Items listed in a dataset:
+++
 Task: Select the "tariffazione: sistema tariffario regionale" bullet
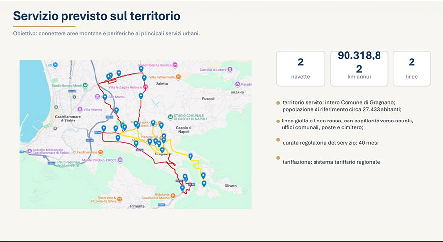pos(331,162)
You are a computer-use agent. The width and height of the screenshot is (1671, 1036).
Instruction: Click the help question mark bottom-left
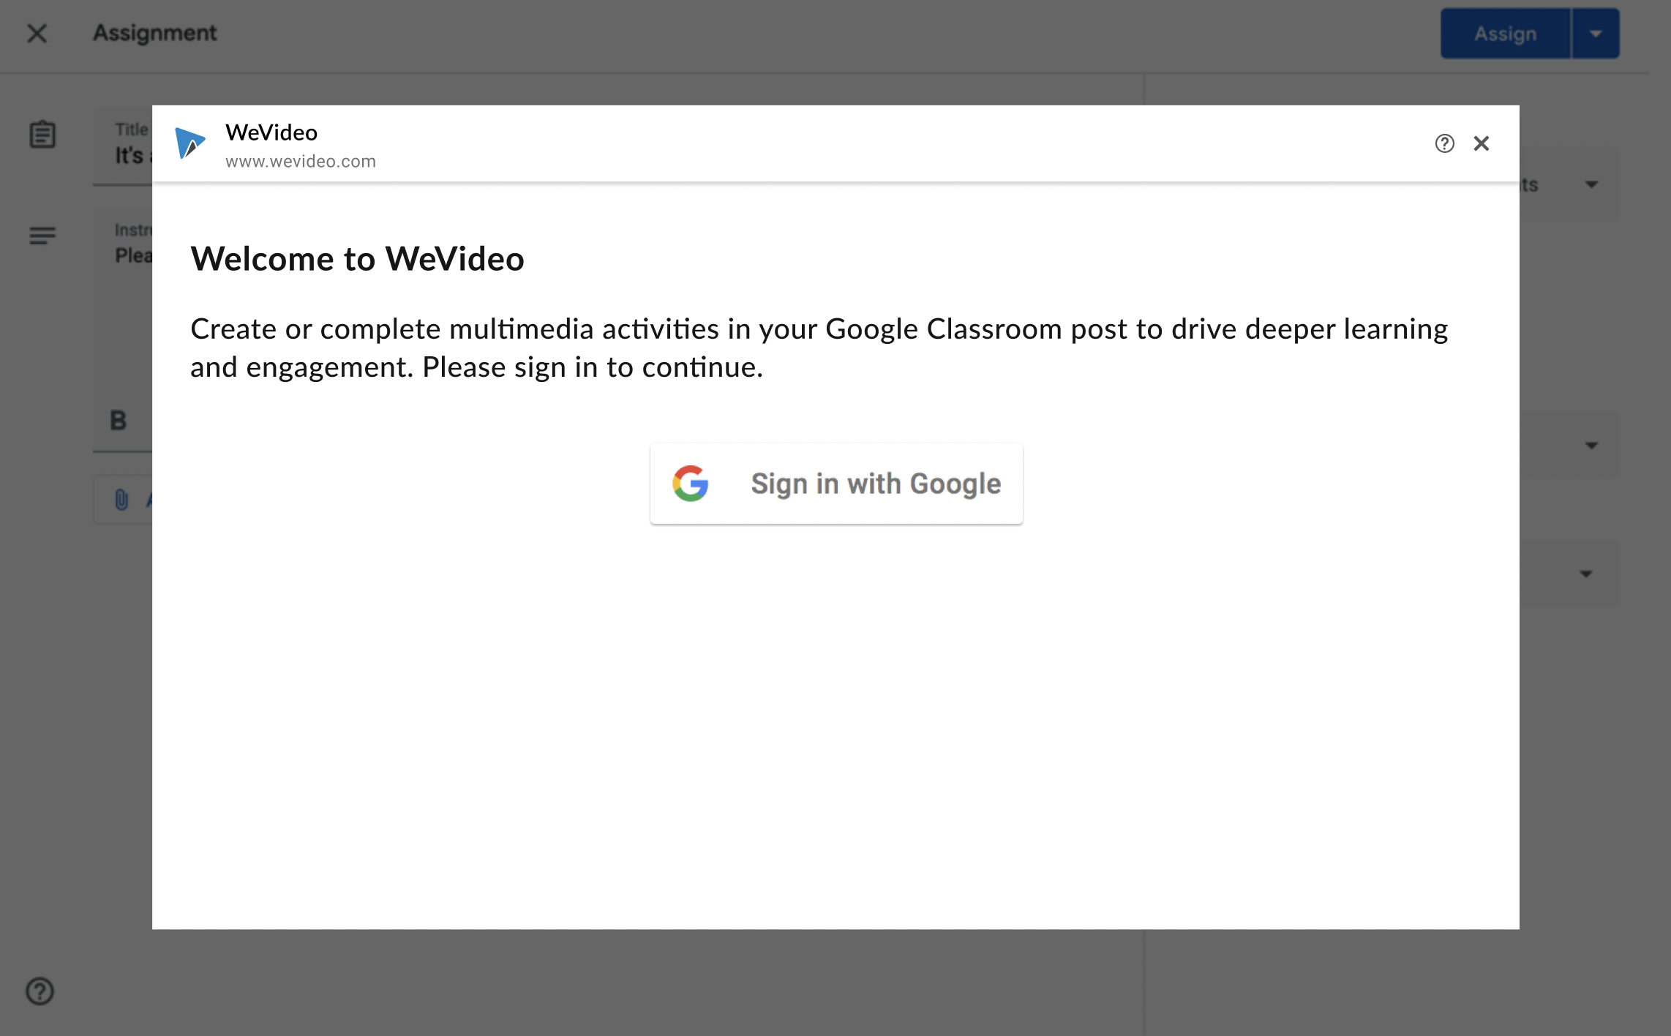point(40,991)
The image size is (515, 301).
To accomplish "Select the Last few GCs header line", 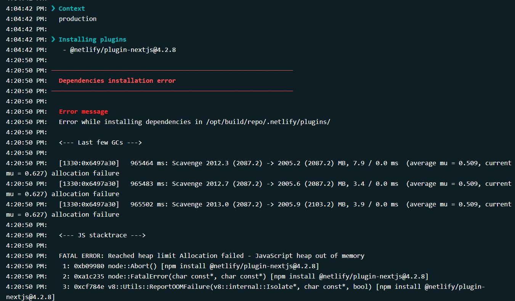I will click(100, 142).
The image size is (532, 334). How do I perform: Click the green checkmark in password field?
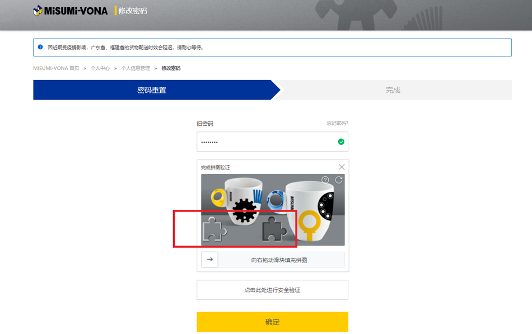pos(341,142)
+++
- [Requirements]: Rewrite the material from the line with "The image size is (532, 334)." through the end, keeping the requests and multiplying every coordinate in the answers by 1.55, rounded to whole numbers with halves rounded up. Leave the pictures out.

- [Output below]:
The image size is (532, 334). How do I perform: Click the green checkmark in password field?
pos(529,220)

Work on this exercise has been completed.